─── SUPPLIED RECORDS
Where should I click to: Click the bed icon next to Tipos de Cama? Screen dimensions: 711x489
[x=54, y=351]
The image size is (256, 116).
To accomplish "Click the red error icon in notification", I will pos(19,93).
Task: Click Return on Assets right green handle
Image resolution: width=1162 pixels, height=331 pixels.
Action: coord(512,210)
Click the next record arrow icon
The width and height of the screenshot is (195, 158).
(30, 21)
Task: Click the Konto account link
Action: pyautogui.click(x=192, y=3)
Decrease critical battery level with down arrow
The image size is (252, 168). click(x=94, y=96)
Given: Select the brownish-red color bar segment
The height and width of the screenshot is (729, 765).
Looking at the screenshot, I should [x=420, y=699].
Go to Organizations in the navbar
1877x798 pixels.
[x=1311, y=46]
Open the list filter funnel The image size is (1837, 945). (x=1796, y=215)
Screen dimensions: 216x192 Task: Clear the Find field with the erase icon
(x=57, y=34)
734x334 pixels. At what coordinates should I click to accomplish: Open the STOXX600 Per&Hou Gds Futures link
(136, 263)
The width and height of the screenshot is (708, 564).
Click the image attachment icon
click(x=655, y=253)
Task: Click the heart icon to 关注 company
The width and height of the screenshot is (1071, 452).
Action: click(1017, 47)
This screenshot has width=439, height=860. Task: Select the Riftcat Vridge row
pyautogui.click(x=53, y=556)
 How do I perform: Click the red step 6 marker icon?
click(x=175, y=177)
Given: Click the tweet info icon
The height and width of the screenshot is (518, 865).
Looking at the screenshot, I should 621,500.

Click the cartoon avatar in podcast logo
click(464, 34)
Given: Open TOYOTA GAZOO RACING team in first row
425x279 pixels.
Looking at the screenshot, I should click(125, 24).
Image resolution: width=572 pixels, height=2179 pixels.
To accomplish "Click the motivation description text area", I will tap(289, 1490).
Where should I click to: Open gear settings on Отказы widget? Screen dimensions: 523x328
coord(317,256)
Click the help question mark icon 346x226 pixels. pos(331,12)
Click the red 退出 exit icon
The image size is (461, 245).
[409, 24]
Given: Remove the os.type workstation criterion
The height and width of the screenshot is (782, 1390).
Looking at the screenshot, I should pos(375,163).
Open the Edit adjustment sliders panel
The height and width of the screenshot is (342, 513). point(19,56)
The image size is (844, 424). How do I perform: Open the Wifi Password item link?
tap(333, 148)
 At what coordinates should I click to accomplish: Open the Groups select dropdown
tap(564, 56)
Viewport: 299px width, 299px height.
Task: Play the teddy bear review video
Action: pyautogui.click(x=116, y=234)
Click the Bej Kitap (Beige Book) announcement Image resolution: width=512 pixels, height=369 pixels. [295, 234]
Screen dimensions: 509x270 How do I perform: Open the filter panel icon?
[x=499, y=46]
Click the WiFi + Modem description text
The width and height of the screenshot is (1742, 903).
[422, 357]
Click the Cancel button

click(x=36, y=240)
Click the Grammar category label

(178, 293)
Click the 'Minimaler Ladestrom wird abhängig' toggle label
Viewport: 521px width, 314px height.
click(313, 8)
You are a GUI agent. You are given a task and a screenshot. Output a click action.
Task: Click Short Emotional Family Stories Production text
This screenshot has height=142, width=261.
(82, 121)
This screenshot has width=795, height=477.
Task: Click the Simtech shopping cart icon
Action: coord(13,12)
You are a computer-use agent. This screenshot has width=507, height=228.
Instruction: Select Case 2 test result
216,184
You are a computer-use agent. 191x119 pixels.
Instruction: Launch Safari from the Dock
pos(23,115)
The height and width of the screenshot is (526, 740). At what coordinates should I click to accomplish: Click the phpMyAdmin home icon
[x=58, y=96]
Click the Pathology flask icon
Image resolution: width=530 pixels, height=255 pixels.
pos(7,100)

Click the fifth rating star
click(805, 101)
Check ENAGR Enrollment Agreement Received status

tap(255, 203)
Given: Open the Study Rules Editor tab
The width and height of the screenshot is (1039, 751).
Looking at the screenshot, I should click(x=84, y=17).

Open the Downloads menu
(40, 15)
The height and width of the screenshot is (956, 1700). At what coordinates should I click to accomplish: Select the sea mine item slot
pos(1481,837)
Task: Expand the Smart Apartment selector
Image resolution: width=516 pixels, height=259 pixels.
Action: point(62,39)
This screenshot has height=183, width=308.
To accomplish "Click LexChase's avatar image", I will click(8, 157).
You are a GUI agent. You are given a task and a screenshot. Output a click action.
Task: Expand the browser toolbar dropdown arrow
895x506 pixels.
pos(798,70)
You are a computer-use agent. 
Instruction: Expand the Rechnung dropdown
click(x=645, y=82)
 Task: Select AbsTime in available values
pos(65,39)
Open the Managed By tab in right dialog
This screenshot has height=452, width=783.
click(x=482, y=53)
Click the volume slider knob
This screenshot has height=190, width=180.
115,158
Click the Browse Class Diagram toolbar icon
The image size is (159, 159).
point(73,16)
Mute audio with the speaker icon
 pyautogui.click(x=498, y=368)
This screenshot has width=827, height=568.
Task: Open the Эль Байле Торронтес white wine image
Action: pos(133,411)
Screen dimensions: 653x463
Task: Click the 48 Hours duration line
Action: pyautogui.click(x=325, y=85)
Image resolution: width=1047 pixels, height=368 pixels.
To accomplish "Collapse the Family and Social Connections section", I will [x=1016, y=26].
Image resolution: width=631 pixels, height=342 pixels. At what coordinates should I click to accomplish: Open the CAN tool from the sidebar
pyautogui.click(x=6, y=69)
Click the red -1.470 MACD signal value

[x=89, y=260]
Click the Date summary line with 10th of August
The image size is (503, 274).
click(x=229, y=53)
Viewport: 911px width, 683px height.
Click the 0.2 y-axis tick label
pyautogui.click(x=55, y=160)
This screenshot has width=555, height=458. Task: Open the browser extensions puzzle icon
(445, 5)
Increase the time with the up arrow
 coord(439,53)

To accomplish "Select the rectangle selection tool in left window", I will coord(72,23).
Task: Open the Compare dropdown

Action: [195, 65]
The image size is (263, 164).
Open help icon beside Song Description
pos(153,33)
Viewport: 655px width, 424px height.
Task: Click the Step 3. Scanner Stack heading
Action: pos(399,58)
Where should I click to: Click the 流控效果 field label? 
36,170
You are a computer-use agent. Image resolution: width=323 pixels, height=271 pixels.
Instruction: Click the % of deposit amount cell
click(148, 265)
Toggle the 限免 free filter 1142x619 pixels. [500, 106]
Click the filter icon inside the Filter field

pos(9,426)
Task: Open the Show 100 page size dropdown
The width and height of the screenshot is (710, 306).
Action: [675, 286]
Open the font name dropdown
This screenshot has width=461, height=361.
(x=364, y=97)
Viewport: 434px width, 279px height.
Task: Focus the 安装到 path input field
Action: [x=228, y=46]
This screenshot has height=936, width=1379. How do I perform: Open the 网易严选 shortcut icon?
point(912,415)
──────
## PROMPT
Determine how many lines of the data above hold the word "computer". Output that number only.

## FINAL ANSWER
4